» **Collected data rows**
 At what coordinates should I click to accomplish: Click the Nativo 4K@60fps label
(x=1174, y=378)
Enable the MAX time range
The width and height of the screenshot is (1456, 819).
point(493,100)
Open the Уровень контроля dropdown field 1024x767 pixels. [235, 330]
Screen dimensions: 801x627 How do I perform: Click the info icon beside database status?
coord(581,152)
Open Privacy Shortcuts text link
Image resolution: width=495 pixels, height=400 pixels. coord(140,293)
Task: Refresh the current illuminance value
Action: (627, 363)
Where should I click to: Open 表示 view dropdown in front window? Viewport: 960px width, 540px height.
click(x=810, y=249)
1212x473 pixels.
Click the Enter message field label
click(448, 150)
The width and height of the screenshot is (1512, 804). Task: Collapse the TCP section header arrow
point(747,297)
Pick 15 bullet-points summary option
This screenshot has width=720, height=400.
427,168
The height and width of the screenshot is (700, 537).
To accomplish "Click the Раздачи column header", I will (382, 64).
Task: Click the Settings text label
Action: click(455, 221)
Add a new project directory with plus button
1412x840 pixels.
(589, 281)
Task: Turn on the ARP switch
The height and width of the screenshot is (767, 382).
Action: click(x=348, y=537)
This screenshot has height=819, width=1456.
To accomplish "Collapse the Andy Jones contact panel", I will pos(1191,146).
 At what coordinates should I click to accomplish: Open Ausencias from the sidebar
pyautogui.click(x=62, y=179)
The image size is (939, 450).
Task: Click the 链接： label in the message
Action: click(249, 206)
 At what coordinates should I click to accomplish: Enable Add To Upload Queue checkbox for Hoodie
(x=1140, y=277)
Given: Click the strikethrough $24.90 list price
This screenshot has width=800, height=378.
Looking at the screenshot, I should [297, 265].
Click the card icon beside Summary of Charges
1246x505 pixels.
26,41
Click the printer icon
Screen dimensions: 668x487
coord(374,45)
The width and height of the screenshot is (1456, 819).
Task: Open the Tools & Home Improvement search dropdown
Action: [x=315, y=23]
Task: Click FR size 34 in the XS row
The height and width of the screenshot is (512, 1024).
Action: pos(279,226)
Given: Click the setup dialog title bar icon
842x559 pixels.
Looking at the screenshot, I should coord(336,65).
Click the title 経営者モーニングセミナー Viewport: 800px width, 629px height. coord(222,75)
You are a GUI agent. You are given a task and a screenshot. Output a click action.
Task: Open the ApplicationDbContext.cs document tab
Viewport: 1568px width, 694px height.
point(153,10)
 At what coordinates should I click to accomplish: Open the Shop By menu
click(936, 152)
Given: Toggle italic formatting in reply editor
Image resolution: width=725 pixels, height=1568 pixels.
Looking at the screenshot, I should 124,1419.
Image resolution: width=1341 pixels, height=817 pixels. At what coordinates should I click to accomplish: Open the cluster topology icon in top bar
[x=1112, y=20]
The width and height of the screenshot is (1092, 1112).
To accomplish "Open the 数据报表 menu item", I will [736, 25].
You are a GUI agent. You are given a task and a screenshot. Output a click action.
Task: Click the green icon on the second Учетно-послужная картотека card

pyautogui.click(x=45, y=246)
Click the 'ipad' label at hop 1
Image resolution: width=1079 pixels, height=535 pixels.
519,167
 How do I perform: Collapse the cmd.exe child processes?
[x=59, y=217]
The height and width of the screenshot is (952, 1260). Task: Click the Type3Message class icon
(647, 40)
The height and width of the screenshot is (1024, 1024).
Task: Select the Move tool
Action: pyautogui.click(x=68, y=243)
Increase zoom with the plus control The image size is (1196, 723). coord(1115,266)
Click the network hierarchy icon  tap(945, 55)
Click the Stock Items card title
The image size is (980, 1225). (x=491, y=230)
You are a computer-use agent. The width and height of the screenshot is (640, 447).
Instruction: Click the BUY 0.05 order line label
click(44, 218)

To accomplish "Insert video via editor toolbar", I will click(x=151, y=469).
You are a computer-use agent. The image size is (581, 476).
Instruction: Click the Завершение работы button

» **Required work**
Please repeat the rows above word for word, from the first row through the line containing "click(448, 150)", with both ends included.

» **Solution to the exercise**
 At what coordinates should I click to accomplish: Click the Nativo 4K@60fps label
(x=1174, y=378)
Enable the MAX time range
The width and height of the screenshot is (1456, 819).
point(493,100)
Open the Уровень контроля dropdown field 1024x767 pixels. [235, 330]
Screen dimensions: 801x627 How do I perform: Click the info icon beside database status?
coord(581,152)
Open Privacy Shortcuts text link
Image resolution: width=495 pixels, height=400 pixels. coord(140,293)
Task: Refresh the current illuminance value
Action: (627, 363)
Where should I click to: Open 表示 view dropdown in front window? Viewport: 960px width, 540px height.
click(x=810, y=249)
1212x473 pixels.
Click the Enter message field label
click(448, 150)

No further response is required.